+++ Tekstgedeelte +++

Het doel van dit onderzoek was inzicht te krijgen in het gebruik, de intensiteit en toxiciteit van de behandeling van oudere patiënten met stadium III dikkedarmkanker met capecitabine en oxaliplatin (CAPOX) en capecitabine monotherapie (CapMono) in de dagelijkse, klinische praktijk. Hiervoor werden data gebruikt uit de Nederlandse Kankerregistratie (NKR) van alle patiënten in de leeftijd van 70 jaar of ouder die tussen 2005 en 2012 in Zuidoost-Nederland werden gediagnosticeerd en behandeld met CAPOX of CapMono. Verschillen in afronding van alle geplande behandelcycli, ontvangen cumulatieve doseringen en toxiciteit werden geëvalueerd voor beide behandelschema’s. 

Resultaten
Uit de analyses blijkt dat 193 patiënten CAPOX kregen voorgeschreven en 164 patiënten CapMono. Van de patiënten die CAPOX kregen, voltooiden 33% (n = 63) alle geplande behandelcycli, terwijl van de patiënten met CapMono 55% (n = 90) alle geplande cycli voltooiden (P <0,0001). De mediane, cumulatieve dosis capecitabine was lager bij patiënten die een behandeling kregen met CAPOX (163,744 mg/m2, interkwartiel range 83,397 - 202,858 mg/m2) vergeleken met patiënten die CapMono kregen (189,195 mg/m2, IQR 111,667 - 228,125 mg/m2, P = 0,0003). Iets meer dan de helft van de patiënten (54%; n = 105) die een behandeling kregen met CAPOX ontwikkelden graad III-V toxiciteit, terwijl 38% van de patiënten (n = 63) die CapMono kregen graad III-V toxiciteit ontwikkelden (p = 0,0026).

+++ Vermelde regels +++

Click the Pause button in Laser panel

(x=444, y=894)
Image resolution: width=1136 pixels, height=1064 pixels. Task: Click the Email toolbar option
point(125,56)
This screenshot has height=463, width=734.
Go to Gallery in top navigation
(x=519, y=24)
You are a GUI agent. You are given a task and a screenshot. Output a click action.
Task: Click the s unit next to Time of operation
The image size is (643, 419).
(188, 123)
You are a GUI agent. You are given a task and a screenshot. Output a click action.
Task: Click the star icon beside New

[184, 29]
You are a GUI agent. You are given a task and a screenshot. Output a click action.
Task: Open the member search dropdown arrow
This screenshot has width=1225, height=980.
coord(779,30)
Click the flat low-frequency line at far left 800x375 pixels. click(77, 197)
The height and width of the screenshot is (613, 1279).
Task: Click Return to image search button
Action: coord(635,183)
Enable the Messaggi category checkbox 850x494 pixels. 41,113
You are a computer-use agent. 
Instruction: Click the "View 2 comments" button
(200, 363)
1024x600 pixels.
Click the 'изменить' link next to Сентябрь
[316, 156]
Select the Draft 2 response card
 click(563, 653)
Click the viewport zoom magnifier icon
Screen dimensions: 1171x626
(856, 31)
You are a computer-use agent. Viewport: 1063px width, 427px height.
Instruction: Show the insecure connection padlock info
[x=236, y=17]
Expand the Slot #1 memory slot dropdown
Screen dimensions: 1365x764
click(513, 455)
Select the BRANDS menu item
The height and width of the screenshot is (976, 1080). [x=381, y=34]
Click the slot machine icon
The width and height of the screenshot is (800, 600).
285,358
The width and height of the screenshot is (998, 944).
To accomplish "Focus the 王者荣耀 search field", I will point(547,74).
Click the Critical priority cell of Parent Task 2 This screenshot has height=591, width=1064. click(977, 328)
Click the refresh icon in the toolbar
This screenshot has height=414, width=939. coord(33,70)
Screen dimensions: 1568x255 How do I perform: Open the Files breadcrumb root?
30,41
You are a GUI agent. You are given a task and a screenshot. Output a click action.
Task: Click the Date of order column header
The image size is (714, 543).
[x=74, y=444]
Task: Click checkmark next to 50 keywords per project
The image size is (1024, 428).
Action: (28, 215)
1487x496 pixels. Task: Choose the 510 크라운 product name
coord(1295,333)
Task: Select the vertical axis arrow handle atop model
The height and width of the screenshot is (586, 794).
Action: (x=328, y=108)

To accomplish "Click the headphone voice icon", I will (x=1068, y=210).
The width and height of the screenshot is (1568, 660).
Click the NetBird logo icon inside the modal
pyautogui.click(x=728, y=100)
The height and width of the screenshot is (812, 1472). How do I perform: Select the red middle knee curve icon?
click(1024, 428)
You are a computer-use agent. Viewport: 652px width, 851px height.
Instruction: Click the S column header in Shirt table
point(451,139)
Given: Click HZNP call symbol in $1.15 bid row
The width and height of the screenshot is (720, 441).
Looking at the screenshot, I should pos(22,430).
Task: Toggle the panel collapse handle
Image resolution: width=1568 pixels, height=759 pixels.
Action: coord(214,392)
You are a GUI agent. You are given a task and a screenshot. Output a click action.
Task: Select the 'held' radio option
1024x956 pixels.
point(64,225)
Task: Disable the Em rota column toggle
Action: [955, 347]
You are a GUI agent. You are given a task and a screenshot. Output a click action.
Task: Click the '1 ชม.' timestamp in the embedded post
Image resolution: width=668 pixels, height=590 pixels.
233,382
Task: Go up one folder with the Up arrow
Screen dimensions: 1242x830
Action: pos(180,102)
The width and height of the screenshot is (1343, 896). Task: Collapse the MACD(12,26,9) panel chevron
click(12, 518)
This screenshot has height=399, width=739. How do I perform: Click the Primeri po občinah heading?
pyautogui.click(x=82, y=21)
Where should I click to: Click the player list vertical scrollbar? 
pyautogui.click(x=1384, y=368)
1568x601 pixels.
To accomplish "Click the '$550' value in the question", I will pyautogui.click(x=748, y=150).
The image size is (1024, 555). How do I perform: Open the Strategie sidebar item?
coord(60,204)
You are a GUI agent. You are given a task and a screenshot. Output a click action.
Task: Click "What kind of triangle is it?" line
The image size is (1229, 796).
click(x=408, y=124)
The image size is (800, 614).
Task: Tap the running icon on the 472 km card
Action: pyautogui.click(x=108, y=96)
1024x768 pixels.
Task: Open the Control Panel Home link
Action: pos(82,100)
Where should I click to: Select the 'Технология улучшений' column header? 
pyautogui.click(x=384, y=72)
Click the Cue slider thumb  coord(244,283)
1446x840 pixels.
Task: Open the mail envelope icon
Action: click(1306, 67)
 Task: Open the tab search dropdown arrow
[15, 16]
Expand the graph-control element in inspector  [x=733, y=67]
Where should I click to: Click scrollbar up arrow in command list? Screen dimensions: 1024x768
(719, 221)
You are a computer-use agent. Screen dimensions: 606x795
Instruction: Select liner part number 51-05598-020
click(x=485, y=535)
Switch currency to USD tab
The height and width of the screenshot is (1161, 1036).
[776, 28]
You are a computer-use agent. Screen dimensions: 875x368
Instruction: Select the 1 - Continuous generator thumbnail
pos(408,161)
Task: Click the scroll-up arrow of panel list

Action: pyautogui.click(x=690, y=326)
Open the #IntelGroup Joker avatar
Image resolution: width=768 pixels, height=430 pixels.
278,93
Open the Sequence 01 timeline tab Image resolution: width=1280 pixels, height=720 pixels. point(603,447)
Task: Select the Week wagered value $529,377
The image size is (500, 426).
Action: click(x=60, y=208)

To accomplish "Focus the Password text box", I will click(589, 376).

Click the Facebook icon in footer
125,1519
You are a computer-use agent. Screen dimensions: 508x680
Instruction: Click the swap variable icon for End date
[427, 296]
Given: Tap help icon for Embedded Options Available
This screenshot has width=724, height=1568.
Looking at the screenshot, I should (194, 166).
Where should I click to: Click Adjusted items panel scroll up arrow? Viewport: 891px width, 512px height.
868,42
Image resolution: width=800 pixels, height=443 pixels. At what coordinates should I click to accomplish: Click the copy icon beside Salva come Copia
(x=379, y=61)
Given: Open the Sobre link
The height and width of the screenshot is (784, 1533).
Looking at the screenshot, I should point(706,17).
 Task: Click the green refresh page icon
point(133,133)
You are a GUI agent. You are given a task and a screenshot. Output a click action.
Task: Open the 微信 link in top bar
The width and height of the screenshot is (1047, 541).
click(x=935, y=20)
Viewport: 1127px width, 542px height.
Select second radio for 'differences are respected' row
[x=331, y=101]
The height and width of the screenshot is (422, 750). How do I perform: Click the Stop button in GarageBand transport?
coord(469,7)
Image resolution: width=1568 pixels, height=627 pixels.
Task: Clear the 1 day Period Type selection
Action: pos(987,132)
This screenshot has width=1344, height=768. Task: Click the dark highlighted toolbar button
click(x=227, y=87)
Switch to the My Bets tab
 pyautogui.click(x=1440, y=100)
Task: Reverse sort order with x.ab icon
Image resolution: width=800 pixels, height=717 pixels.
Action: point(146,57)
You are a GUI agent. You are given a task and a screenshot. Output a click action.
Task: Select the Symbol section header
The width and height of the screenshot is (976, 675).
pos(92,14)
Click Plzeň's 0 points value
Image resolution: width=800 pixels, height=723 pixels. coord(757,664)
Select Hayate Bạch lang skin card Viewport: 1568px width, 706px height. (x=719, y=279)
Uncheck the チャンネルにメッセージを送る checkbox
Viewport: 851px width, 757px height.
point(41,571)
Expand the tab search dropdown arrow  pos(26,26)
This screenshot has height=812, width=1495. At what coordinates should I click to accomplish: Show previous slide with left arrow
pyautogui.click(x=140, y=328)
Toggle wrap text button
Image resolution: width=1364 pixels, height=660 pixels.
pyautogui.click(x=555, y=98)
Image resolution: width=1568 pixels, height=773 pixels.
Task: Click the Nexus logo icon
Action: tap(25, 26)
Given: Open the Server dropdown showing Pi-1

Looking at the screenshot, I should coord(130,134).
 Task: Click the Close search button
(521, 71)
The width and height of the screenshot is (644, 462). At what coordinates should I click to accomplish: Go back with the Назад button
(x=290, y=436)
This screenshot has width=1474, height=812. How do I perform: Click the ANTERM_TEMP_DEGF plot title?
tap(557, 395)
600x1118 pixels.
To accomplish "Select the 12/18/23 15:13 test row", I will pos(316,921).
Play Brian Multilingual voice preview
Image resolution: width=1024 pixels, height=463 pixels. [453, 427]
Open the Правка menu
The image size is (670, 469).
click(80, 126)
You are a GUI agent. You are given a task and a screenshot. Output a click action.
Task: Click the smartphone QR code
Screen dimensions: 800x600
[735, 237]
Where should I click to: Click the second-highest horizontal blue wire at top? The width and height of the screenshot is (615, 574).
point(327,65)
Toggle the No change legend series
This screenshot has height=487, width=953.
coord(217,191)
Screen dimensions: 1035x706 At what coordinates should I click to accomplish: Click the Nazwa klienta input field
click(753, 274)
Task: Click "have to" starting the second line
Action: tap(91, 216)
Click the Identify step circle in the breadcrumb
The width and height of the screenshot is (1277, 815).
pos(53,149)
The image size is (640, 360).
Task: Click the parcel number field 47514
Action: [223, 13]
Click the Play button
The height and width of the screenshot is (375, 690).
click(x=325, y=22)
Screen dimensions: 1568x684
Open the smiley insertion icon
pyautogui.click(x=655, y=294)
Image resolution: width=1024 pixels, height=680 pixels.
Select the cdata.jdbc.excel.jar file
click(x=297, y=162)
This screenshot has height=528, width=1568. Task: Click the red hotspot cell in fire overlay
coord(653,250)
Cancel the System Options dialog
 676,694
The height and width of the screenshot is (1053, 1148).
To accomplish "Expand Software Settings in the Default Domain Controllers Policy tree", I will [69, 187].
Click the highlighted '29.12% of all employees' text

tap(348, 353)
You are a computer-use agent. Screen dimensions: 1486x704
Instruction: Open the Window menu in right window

+++

*Taken en opdrachten*:
a. Hoeveel patiënten kregen volgens de tekst over dikkedarmkanker CAPOX voorgeschreven?
b. Kopieer alsjeblieft letterlijk een stuk uit de tekst over dikkedarmkanker: begin bij de woorden "Het doel van" en stop na "voor beide behandelschema’s.".

*Antwoorden*:
a. 193 patiënten.

b.
Het doel van dit onderzoek was inzicht te krijgen in het gebruik, de intensiteit en toxiciteit van de behandeling van oudere patiënten met stadium III dikkedarmkanker met capecitabine en oxaliplatin (CAPOX) en capecitabine monotherapie (CapMono) in de dagelijkse, klinische praktijk. Hiervoor werden data gebruikt uit de Nederlandse Kankerregistratie (NKR) van alle patiënten in de leeftijd van 70 jaar of ouder die tussen 2005 en 2012 in Zuidoost-Nederland werden gediagnosticeerd en behandeld met CAPOX of CapMono. Verschillen in afronding van alle geplande behandelcycli, ontvangen cumulatieve doseringen en toxiciteit werden geëvalueerd voor beide behandelschema’s.